LOL, you made me laugh with your second paragraph. Too funny.
As Reader's Digest used to say, laughter is the best medicine - I hope you overdosed! :)
If your drives are encrypted then I believe there is definitely another step otherwise it's really as simple as creating a back up your TrueNAS configuration (with the passwords) and being able to restore them.
There is one pool and 3 datasets, all are unencrypted.
To create a backup of my configuration then all I need to do is System Settings -> General -> Manage Configuration -> Download File, tick off "Export Password Secret Seed" and I am done?
Now, I am curious what additional steps I'd need to do if I had encrypted the pool or datasets (granted, I did not)? But that may change in the future.
For Scale all I did was go to the top of the forums page, click on Documentation -> (Left Column) TrueNAS SCALE -> (Left Column) Download or Print -> It will open a file called SCALE22.02Docs.pdf So there is the PDF you were unable to locate. I would not print it out, 899 pages, it's a few pages. Next scroll down to page 2, look for 3.10: System Settings, in specific you are looking for the link 3.10.2.2 Managing the System Configuration. When you read that section you will note there is related content that may apply to you.
Okay, yeah, I just saw that.

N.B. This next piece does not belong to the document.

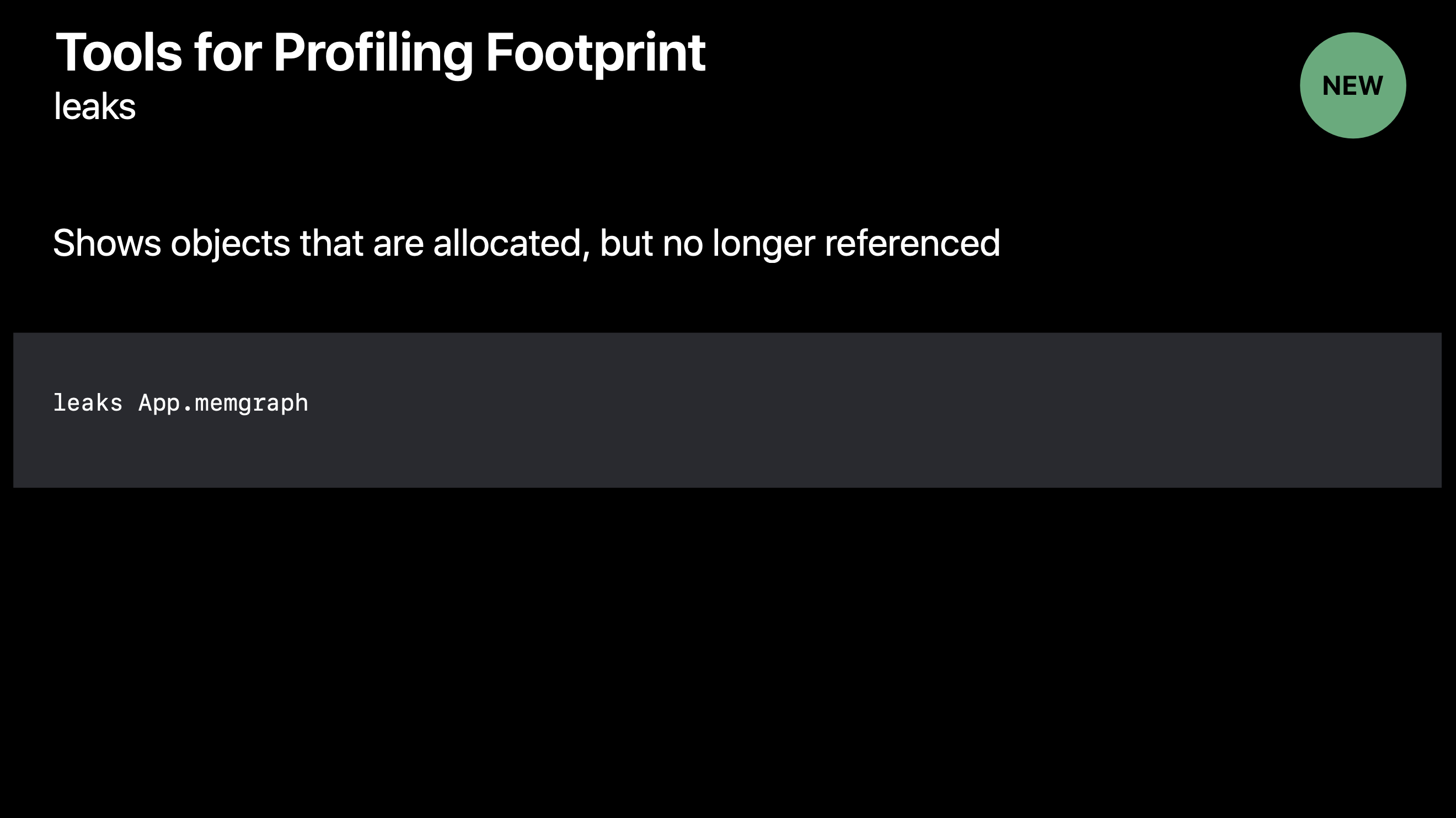The height and width of the screenshot is (818, 1456).
Task: Click the green NEW circular badge
Action: 1352,85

It is basically HTML in PDF format, ugh. For now, I will not print that as that is just plain ugly. I do hope that there is a real PDF version of the documentation soon that prints nicely and is a native PDF not a "print to PDF" deal.
SCALE is still new so do not expect the document to be immediately available for Bluefin. It will come.

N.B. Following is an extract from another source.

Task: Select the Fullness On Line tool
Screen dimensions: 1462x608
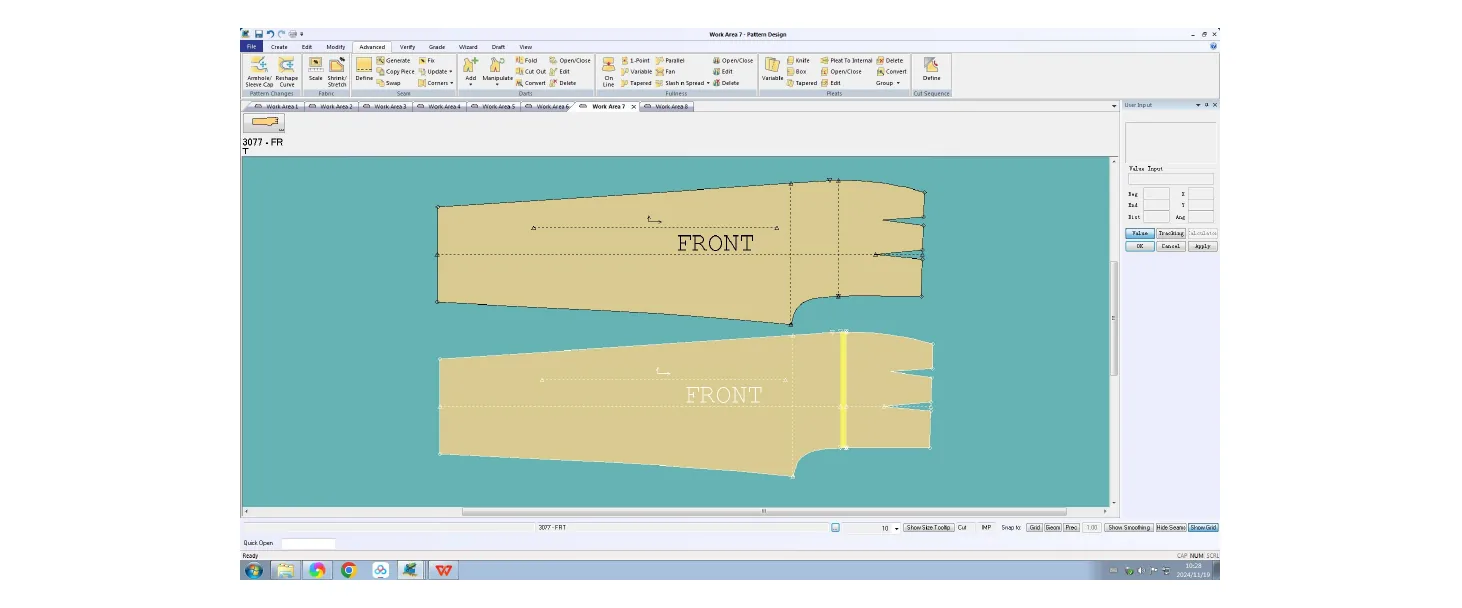Action: click(608, 72)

Yes, I knew that but did not really think about it as I think of TrueNAS/FreeNAS as having existed for a long time.. I know SCALE is new, but thinking of TrueNAS as new was not what came to mind.
My advice is, BEFORE you implement a system and store lots of data on it, test the system out. Simulate failures and try to recover from them. That is what I did when I started to use FreeNAS. In your case, if you already have a system established, I'd make a backup as I've suggested, shut the system down, remove the original boot drive and install the new one, install TrueNAS on it, and restore the configuration file, and see if it works. If it doesn't work then shut it down and install your original boot drive. Now figure out what went wrong.

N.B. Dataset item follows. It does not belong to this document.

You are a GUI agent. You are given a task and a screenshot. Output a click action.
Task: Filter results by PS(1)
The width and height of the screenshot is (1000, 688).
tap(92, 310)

That is exactly what I had planned to do anyway (substituting a different boot drive)! I agree though, I should have done more simulated failure tests, but nothing at this point has failed either.
When you ask for help you need to be extremely clear with the folks on the other end. We have no idea what you have going on and if we guess, we could be putting your data at risk which is something we do not like doing. Which is why the Forum Rules are so important. You should read those and post the requested information when asking your next question because other than what I've told you so far, anything more would be a pure guess not knowing your system setup/configuration.
And if you are not findling the answer in the Scale Docs file, look in the Core Docs file. These systems will be similar and most of the instructions will be identical with the exception of possibly the GUI. They are different but they were designed similarly for operation/control.
I do appreciate the fact that my use case was not as granular and specific as I would normally have instantiated for a technical question. However, in my defense, I figured backing up the configuration would be a pretty straight forward endeavor notwithstanding the depth of the configuration. I realize now that is not necessarily the case.
I imagine in the future (once TrueNAS SCALE has existed for some time) there will be some published "cookbooks" and such for TrueNAS too. Now looking at the CORE docks I outright did not think of, but will try that for sure next time.
I used OpenMediaVault for a while but I like TrueNAS much more as it is intrinsically using ZFS and I have older drives, so that matters to me.
I also like the idea that TrueNAS is heading off into the virtualization realm. I know it is not currently at the level that something like ProxMox is (with live migration of VMs and all kinds of other nifty virtualization features out the wazoo), but it would be nice if TrueNAS gets there. I am also investigating running TrueNAS under ProxMox. I did try that once and I got it to work with pass-through of the PCI SAS controller on the x3650 but I ended deciding to go bare metal for now as I have several unused servers.
One last point is that I am really glad the TrueNAS has taken the path of Linux. I used to work with BSD a lot (back in my SunOS 4.1.3 days), but most things have gone Linux and its easier to just know Linux well. Now, if the folks at pfSense would just migrate to Linux I'd be BSD free of FreeBSD (so to speak). By the way, I have nothing against BSD except that it is different enough from Linux that its not worth using if I can avoid it. Already I need to know 3 different ways of updating packages and maintaining Linux systems betwixt Ubuntu, SuSE, and RedHat (for professional purposes in maintaining customer servers).
Thank you so very much for your most complete and detailed reply.